Praise the Lord. Praise the Lord from the heavens; praise him in the heights above. Praise him, all his angels; praise him, all his heavenly hosts. Praise him, sun and moon; praise him, all you shining stars. Praise him, you highest heavens and you waters above the skies. Let them praise the name of the Lord, for at his command they were created, and he established them for ever and ever— he issued a decree that will never pass away. Praise the Lord from the earth, you great sea creatures and all ocean depths, lightning and hail, snow and clouds, stormy winds that do his bidding, you mountains and all hills,fruit trees and all cedars, wild animals and all cattle, small creatures and flying birds, kings of the earth and all nations, you princes and all rulers on earth, young men and women, old men and children. Let them praise the name of the Lord, for his name alone is exalted; his splendor is above the earth and the heavens. And he has raised up for his people a horn, the praise of all his faithful servants, of Israel, the people close to his heart. Praise the Lord. Psalm 148

I discovered that I am very much like the main character in the children's book Are You My Mother? as I search endlessly to find where my shape fits. Until last week at Tybee, I didn't have language for this state of searching in which I so often live. Like the mesmerizing jigsaw puzzles that require attempts at fitting pieces into one another only to discover that as close as they come, they aren't quite the two that go together, I realize this experience of continual dissonance is what leaves me in a low level (and often more acute) state of anxiety. "Are you my mother?" may better be translated, "Is this where my shape fits?"

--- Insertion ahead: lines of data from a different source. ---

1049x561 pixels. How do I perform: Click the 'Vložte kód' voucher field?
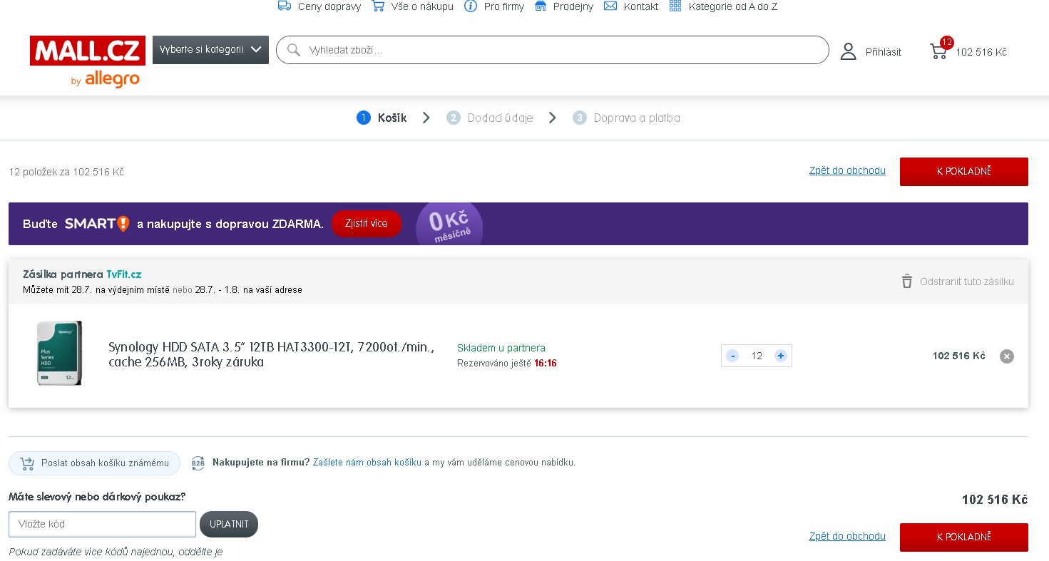pos(102,524)
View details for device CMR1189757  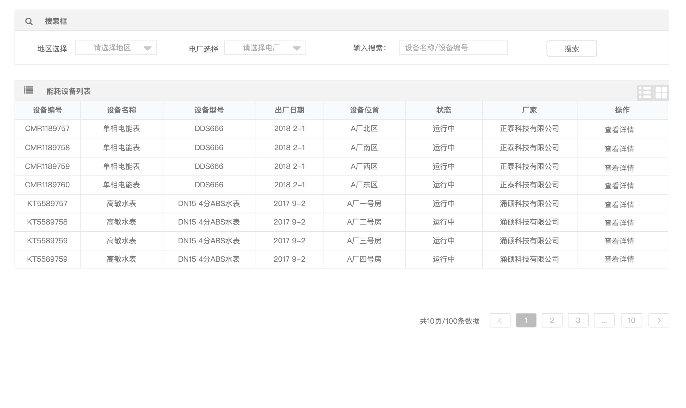[619, 130]
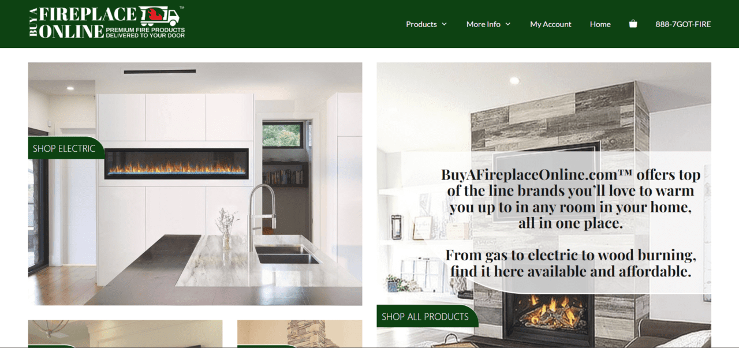This screenshot has width=739, height=348.
Task: Click the Buy A Fireplace Online logo
Action: [107, 23]
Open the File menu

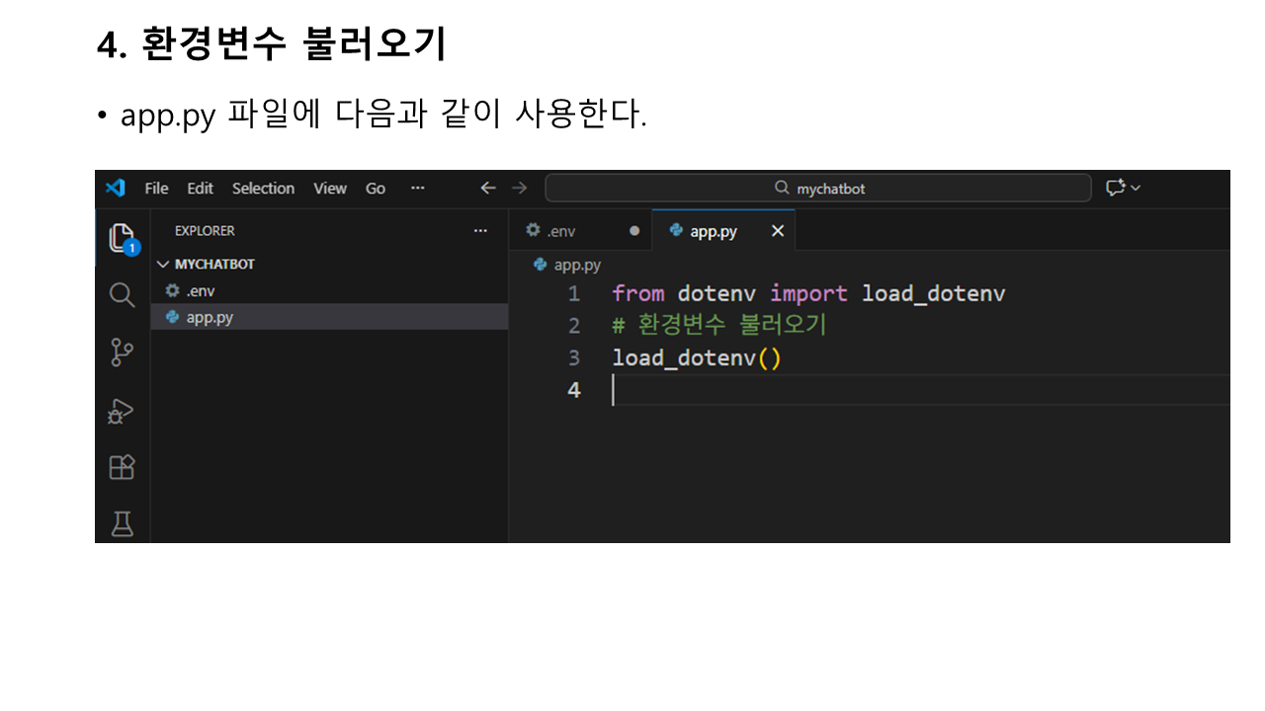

Standing beside, sitting before, walking along, swimming in, or paddleboarding on the vast ocean set beneath an expansive sky, I am wonderfully small and delightfully insignificant. I can't disrupt the tides nor can any of the troubles in the world from which I've taken a week's break. The clouds in all their varied shapes and pastel colors, the beautiful sunrises and glorious sunsets will not be interrupted or deterred because humanity can't get along or is battling a pandemic or has just learned some new bit of information about another pending crisis. And so in this extraordinarily soul-nourishing place filled with seagulls and pelicans flying in long lines back and forth from Little Tybee throughout the day, filled with morning glories that wake up with the sun and close up in the evening, filled with blue crabs, horseshoe crabs, ghost crabs, stingrays, sharks, and dolphins, filled with sea oats, palmetto plants and palm trees, and filled with my children and husband and extended family, I found where my piece fits. Effortlessly, without friction, without notice my shape finds its home.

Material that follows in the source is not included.